╔══

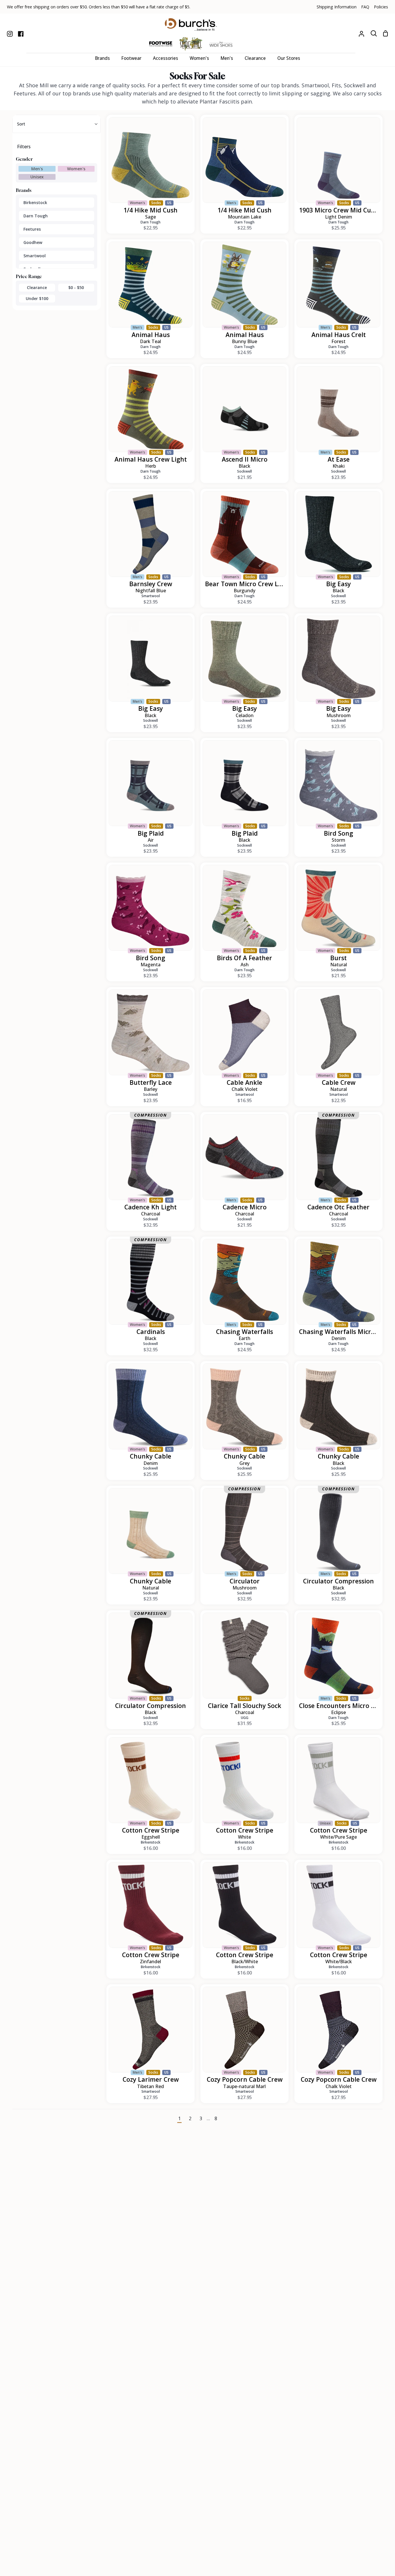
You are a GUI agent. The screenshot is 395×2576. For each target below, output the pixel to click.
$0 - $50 (76, 287)
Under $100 (37, 298)
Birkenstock (35, 202)
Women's (76, 168)
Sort (21, 124)
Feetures (32, 229)
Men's (37, 168)
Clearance (37, 287)
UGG (244, 1717)
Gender (24, 159)
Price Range (29, 276)
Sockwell (244, 471)
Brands (24, 190)
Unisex (37, 176)
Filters (24, 146)
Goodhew (32, 242)
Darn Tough (35, 216)
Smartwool (34, 255)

╚══

» **Exercise**: Exclude all images and restate the records above word for word.

» **Answer for this exercise**:
You are a GUI agent. The screenshot is 395×2576. For each target below, output the pixel to click.
$0 - $50 (76, 287)
Under $100 (37, 298)
Birkenstock (35, 202)
Women's (76, 168)
Sort (21, 124)
Feetures (32, 229)
Men's (37, 168)
Clearance (37, 287)
UGG (244, 1717)
Gender (24, 159)
Price Range (29, 276)
Sockwell (244, 471)
Brands (24, 190)
Unisex (37, 176)
Filters (24, 146)
Goodhew (32, 242)
Darn Tough (35, 216)
Smartwool (34, 255)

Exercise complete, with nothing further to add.